You’ve probably spent a small fortune on neon-coloured sports drinks, synthetic energy gels, and pre-workout powders to help you get through a brutal training session.
However, sports scientists are finding that a completely natural alternative sitting in your kitchen cupboard might actually do a better job. New research into athletic performance shows that a simple spoonful of honey delivers the exact type of slow-release fuel your muscles crave during a heavy workout, without the nasty stomach cramps or sugar crashes that come with manufactured supplements.
If you’re looking for a cheaper, cleaner way to power through your next run or gym session, this everyday pantry staple is well worth a try.
Honey works as a quick energy hit for a very good reason.
The reason honey gives you a lift is pretty simple. It’s made up mostly of carbohydrates, and specifically two simple sugars called glucose and fructose.
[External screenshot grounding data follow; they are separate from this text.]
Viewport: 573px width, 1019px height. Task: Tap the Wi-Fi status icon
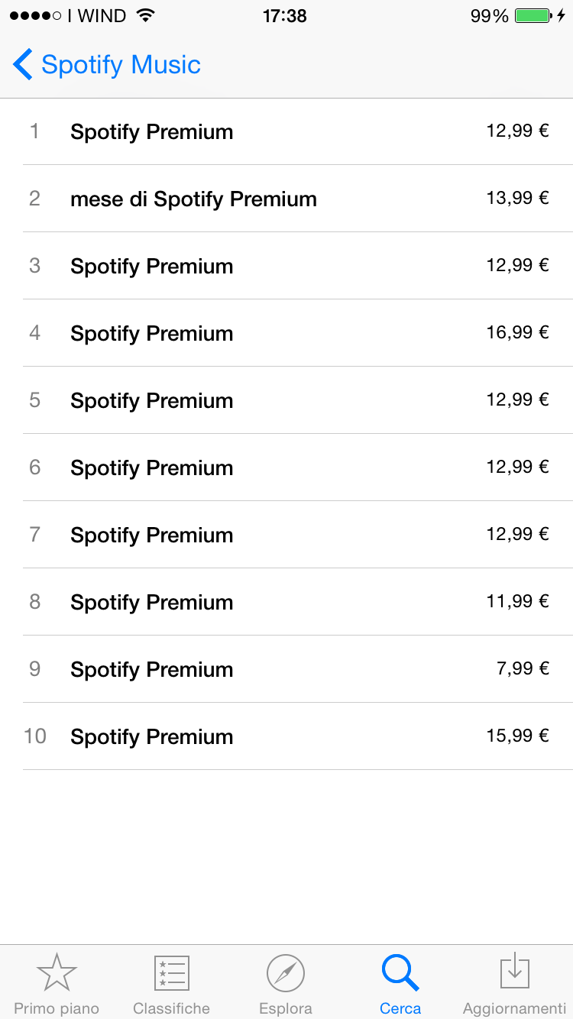pos(145,16)
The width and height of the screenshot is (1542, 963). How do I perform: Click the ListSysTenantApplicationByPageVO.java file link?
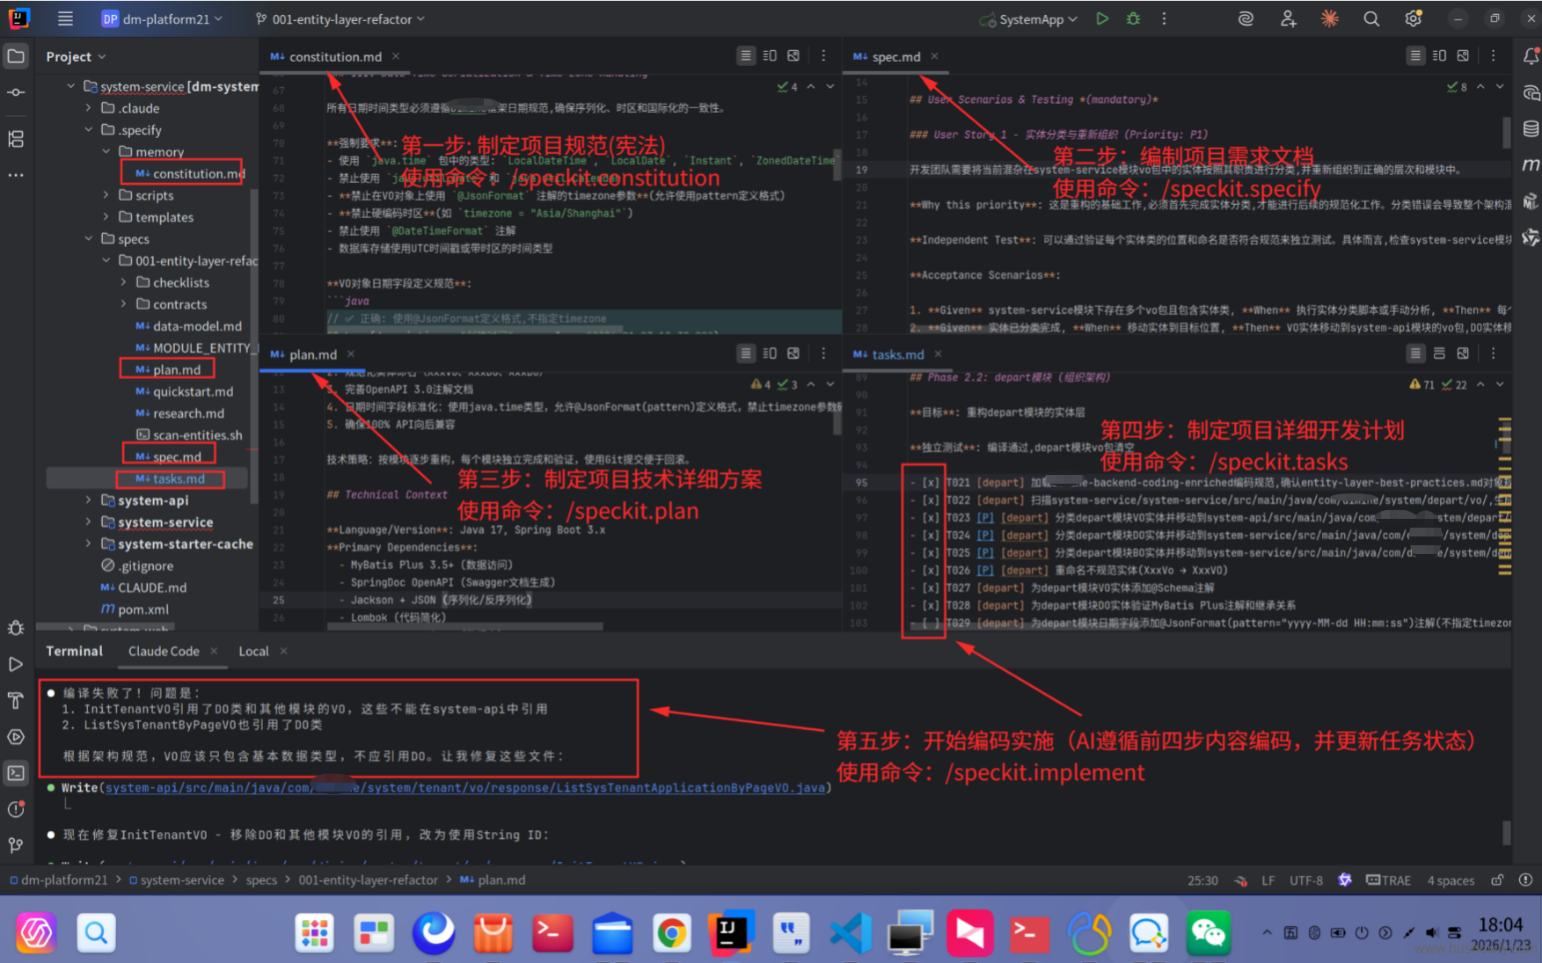pyautogui.click(x=466, y=787)
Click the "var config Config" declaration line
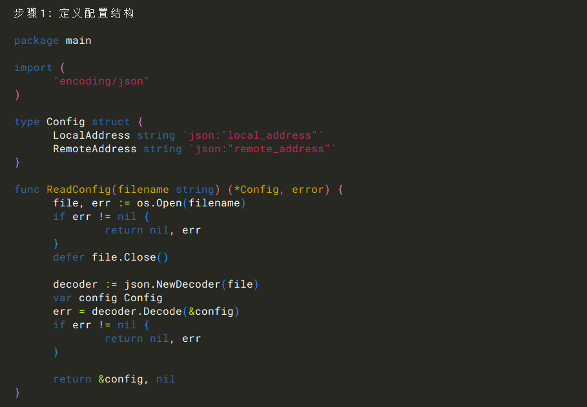The image size is (587, 407). point(107,298)
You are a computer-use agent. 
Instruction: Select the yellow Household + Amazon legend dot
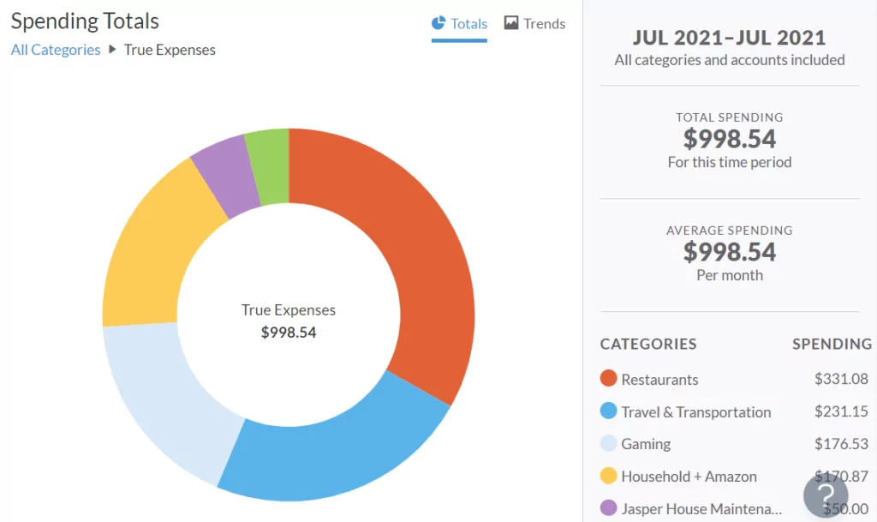[608, 476]
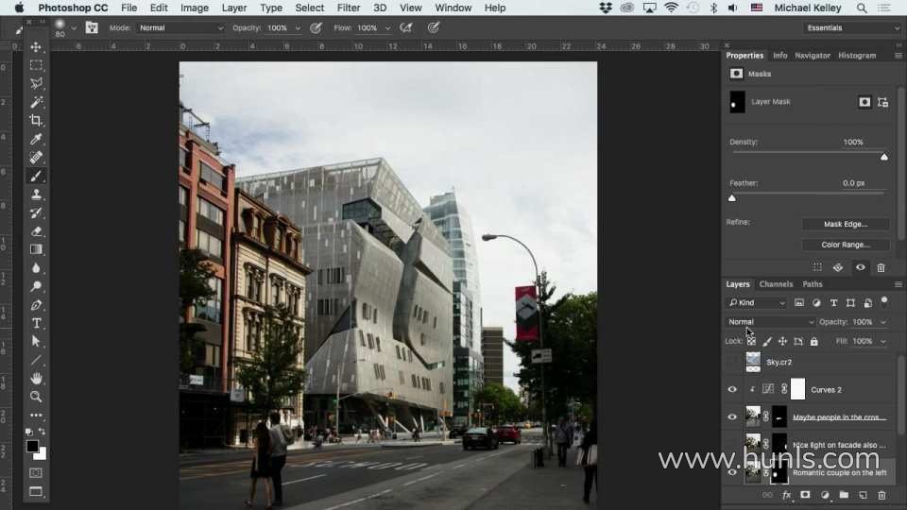Screen dimensions: 907x510
Task: Select the Hand tool
Action: (36, 378)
These sugars get absorbed quickly and give the body fast, accessible fuel, which is exactly what you want when you’re about to push yourself physically.
The body stores carbs as glycogen in the muscles and liver, and those stores get drained during anything moderately intense, especially if you’re going for longer than an hour. Once they run low, fatigue creeps in and your performance starts to slide. Having a bit of carbohydrate before or during a workout keeps that energy ticking along and lets you keep going for longer.
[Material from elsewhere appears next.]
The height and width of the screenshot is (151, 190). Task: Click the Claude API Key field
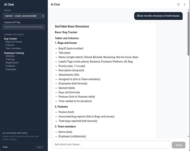tap(24, 27)

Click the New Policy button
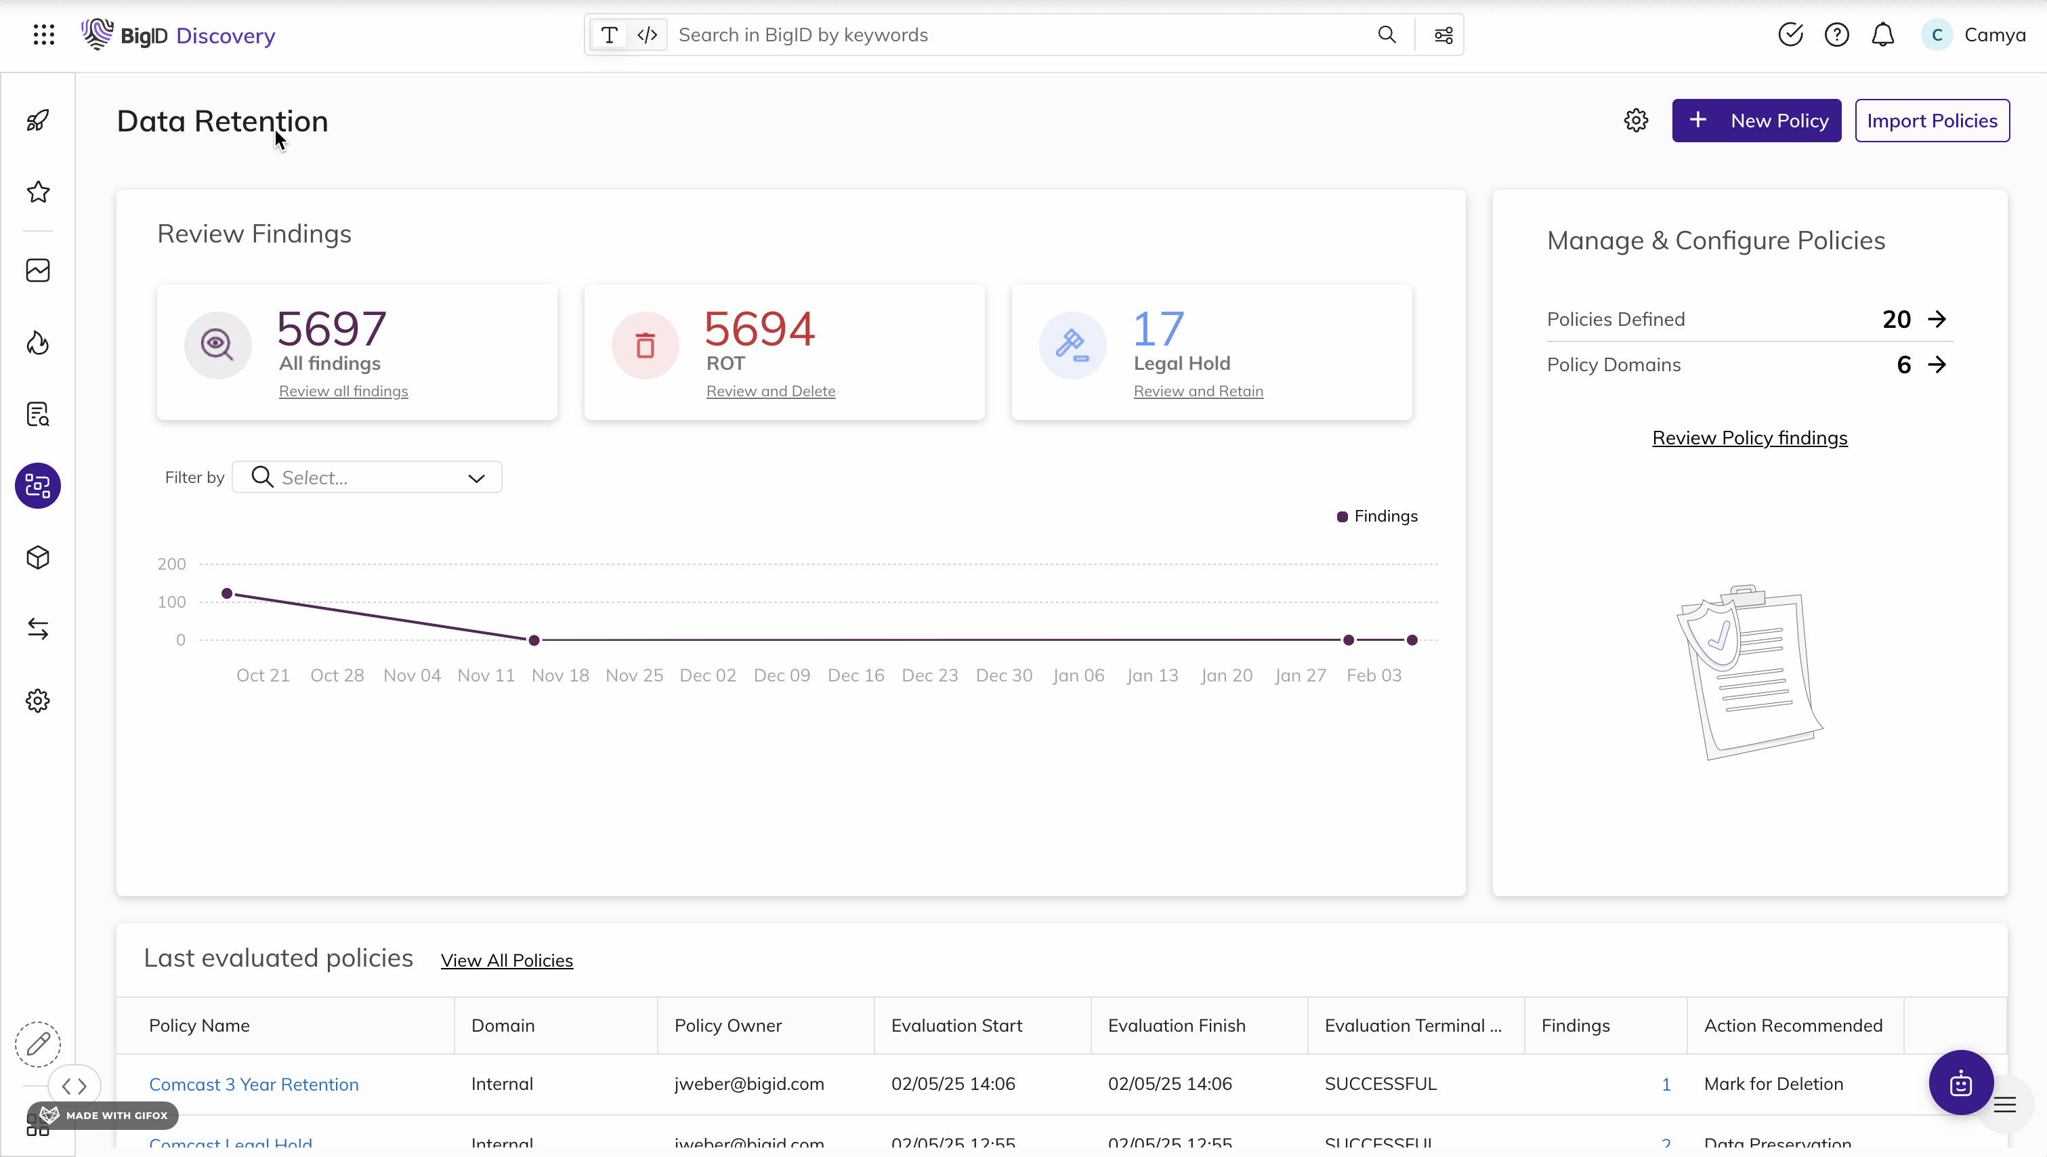(x=1757, y=119)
The bit about the two sugars is pretty clever.
What makes honey particularly interesting is that it doesn’t just contain one sugar, it contains both glucose and fructose together. These get absorbed through different routes in the gut, which means your body can take in more carbohydrate at once without overloading your stomach. It also keeps the supply of fuel to your muscles steadier, which can help hold off that wall of fatigue.
This is actually the same principle behind a lot of sports drinks and energy gels, which deliberately combine different sugar sources to boost how efficiently you absorb them. Honey just happens to do it naturally without anything added.
How much do you actually need?
The good news is the amount you need is small. A generous tablespoon of honey gives you around 20 grams of carbohydrate, which is roughly what you’d get from a commercial energy gel. Having about a tablespoon or a tablespoon and a half before training can top up your glycogen stores, particularly in the liver.
That matters most if you’re training in the morning, since your liver stores tend to be lower after a night of not eating. A spoonful on toast or stirred into porridge is an easy way to get that little hit of fuel in before you head out.
Does it actually boost performance?
This is where it gets a bit more mixed. Some studies have shown that honey works just as well as commercial sports drinks and gels, and in some cases people produced more power in the final stretch of a long cycle when they’d been topping up with honey along the way. Other studies have found no real performance boost over plain water, with the honey performing about the same as a commercial sports drink.
So, the honest answer is honey probably won’t make you faster than other carbohydrate sources, but it tends to keep pace with them. As a natural alternative to the shop-bought stuff, it’s holding its own pretty well.
Where honey really shines is after the workout is done.
The most interesting finding is what honey does for recovery rather than performance during exercise. Having a honey-based drink after a workout helps keep blood glucose levels steady, which makes a real difference if you’re going to be exercising again soon.
One study had runners do two hour-long runs in the heat with a two-hour break between them, and after a honey drink during that rest, they were able to run around 10% further in the second session. That points to honey being especially handy for back-to-back training, double sessions, or any time you need to bounce back quickly. Replenishing those stores fast is exactly what helps you go again.
The extra bits beyond the sugar can also be beneficial.
Honey isn’t only carbs, either, which is part of what sets it apart from a gel. It also brings small amounts of vitamins, minerals, amino acids and plant compounds known as flavonoids and phenolic acids. These have antioxidant and antimicrobial effects, and may even help with reducing inflammation.
For anyone training hard or going through a stressful patch of workouts, those little extras could quietly help your body cope. Some types of honey, like Manuka or Malaysian varieties, carry higher levels of these beneficial compounds, which might give them a slight edge for recovery and immune support.
Are some honeys better than others?
Not all honey is the same, and the taste, texture, and exact sugar makeup can change depending on which flowers the bees worked on, the climate and how the honey was processed. Some types may dampen inflammation more than others, which could mean less muscle soreness and quicker recovery.
Honestly, the current evidence doesn’t show one type clearly winning the race as a workout fuel. So if you’re using it mainly for energy, the jar in your cupboard will do the job just fine. If you’re looking for extra recovery benefits, it’s worth experimenting with a higher-grade variety and seeing how you feel.
You have nothing to lose by trying it for yourself.
The overall picture is that honey is a genuinely solid option for fuelling exercise, and it stacks up well against the more expensive sports products on the shelf. It gives you fast carbs, the helpful glucose and fructose combination, and a handful of extras you don’t get from a gel. It’s cheap, it’s natural, and most people have a jar of it sitting at home already.
Whether you spread it on toast before a run, stir it into a drink for after, or just have a spoonful straight, it’s worth giving it a try. Sometimes the simplest fuel really is the one that’s been there all along.